Isaac Jacob Schoenberg was a Romanian-born American mathematician best known for his discovery of splines.


Isaac Schoenberg was known as Iso to his friends and colleagues. His father Jacob Schoenberg (1864-1930), an Austro-Hungarian subject, was trained as an accountant but he was fascinated by mathematical puzzles, an interest he soon gave to Isaac. Isaac's mother, Rachel Segal, wrote poetry. Her father, Isaac Segal, had owned a lumber business which Rachel inherited. Jacob ran the lumber business for a while but, being a poor business man, it was not successful. Isaac was the youngest of his parents four children with an elder brother Heinrich (Harry) and sisters Elsa and Irma (1902-1984). In 1913 the family moved to Iasi, in Romania, and there Jacob worked for the Banca Moldova. The bank had completed a new building in 1910 and the Schoenberg family occupied half of the second floor of the building. Jacob and Rachel Schoenberg were Zionists and very active in the Zionist community in Iasi. Isaac's mother Rachel was a frequent speaker at Zionist meetings while his father Jacob trained young boys and girls in farming techniques so that they could emigrate to Palestine and farm there. During World War I, Austro-Hungary and Romania were on opposing sides which gave the family some difficulties. After the war ended they took Romanian citizenship.

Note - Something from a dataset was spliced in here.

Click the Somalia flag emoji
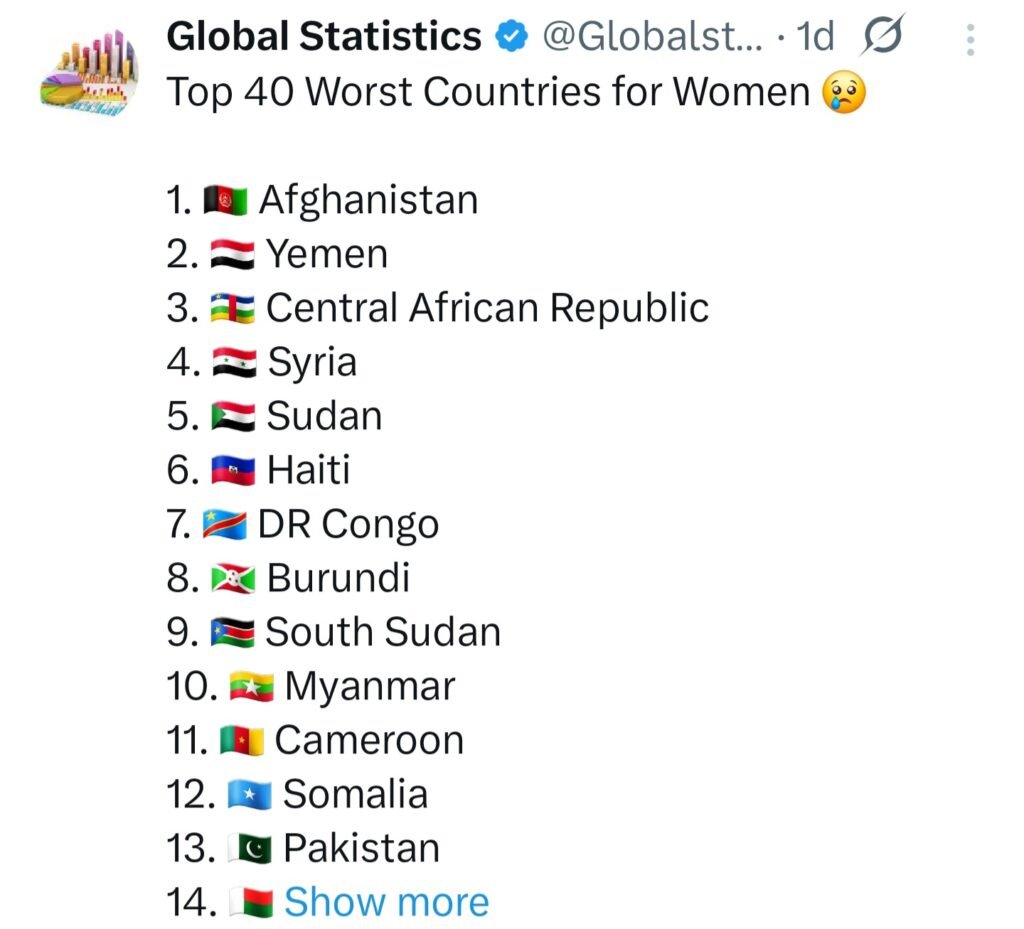The width and height of the screenshot is (1024, 929). (250, 795)
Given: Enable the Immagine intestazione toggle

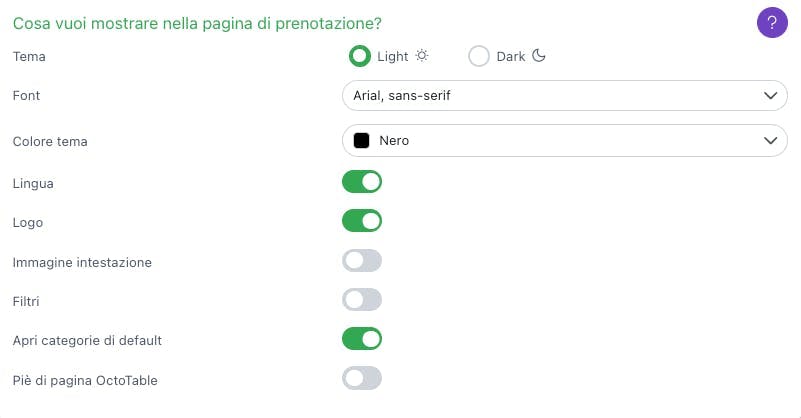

Rachel Schoenberg was fluent as writing and speaking French and she taught Isaac the language. This enable him to read French physics books from the age of twelve when he became interested in the topic. However, to understand physics required mathematics and very soon Isaac had become more interested in mathematics than in physics. He read many mathematics textbooks in French, including Jacques Hadamard's Leçons de Géométrie Elémentaire and other mathematics books in the same series. He studied at the High School in Iasi but during 1917-18 and 1918-19 he studied at home for his Baccalaureate examinations. Titu Patriciu, a mathematics teacher at the High School, helped him with his mathematical studies. After sitting his Baccalaureate examinations in 1919, later in the same year he began his studies at the University of Iasi.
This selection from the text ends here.